The first “child” in the series features a mint candy count of 7,666. The remaining three in the series also feature a Day of the Dead inspired “sugar skull” with a dwindling mint candy count.” The “Child with Hair Bow” will have 6,666, the “Father” will have 5,666, and the “Mother” will be the rarest in the series with 4,666.
The purchase process will be done through a “blind box” so users can’t choose their NFT – it will be randomly assigned at the time of purchase. Each NFT will cost $6, but it’s unclear if there is a purchase cap. There will also be secondary sales involved after the minting.VeVe and USPS worked with Luis Fitch on the design and illustration, and brought in Antonio Alcalá as art director.
ECOMI, the platform behind VeVe, has had great success since the token’s launch, and the future of the VeVe marketplace looks bright.

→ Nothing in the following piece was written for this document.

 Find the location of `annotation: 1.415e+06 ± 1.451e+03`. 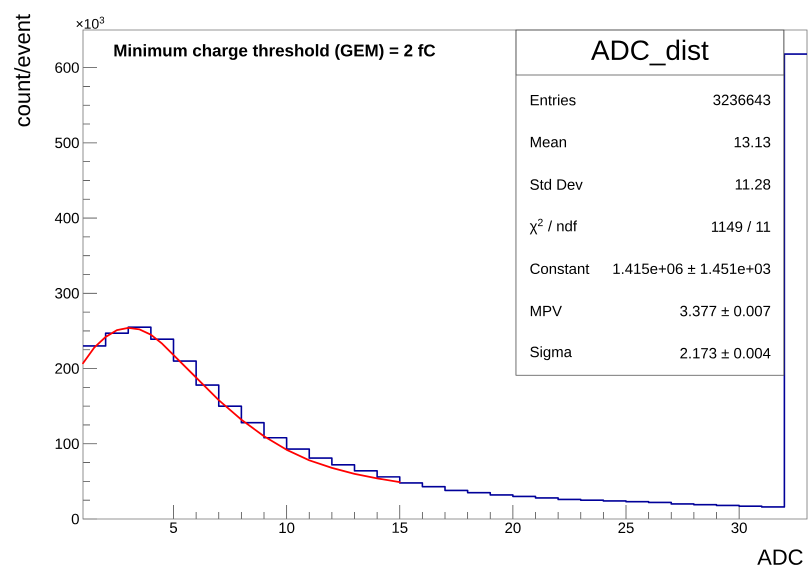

Collecting stamps dates back to the late nineteenth century and is in full swing with the release of the USPS NFT; in 2016, one of the rarest stamps in history sold for over $1.3 million. The USPS name seems to be thrown around when it comes to cultural engagement; earlier this year, a controversial Nike design was released that appears to be without USPS approval or authorization. The Nike “Postal Ghost” retails for $130 and has gone for over $200 on the resale market.
Meanwhile, VeVe continues to expand its list of mainstream partners. About a month ago, we took an in-depth look at VeVe, and the platform continues to make noise. Just last week, Disney signed a broader partnership with the platform – expanding IP to include content from Pixar and Star Wars – in anticipation of Disney+ Day later this month.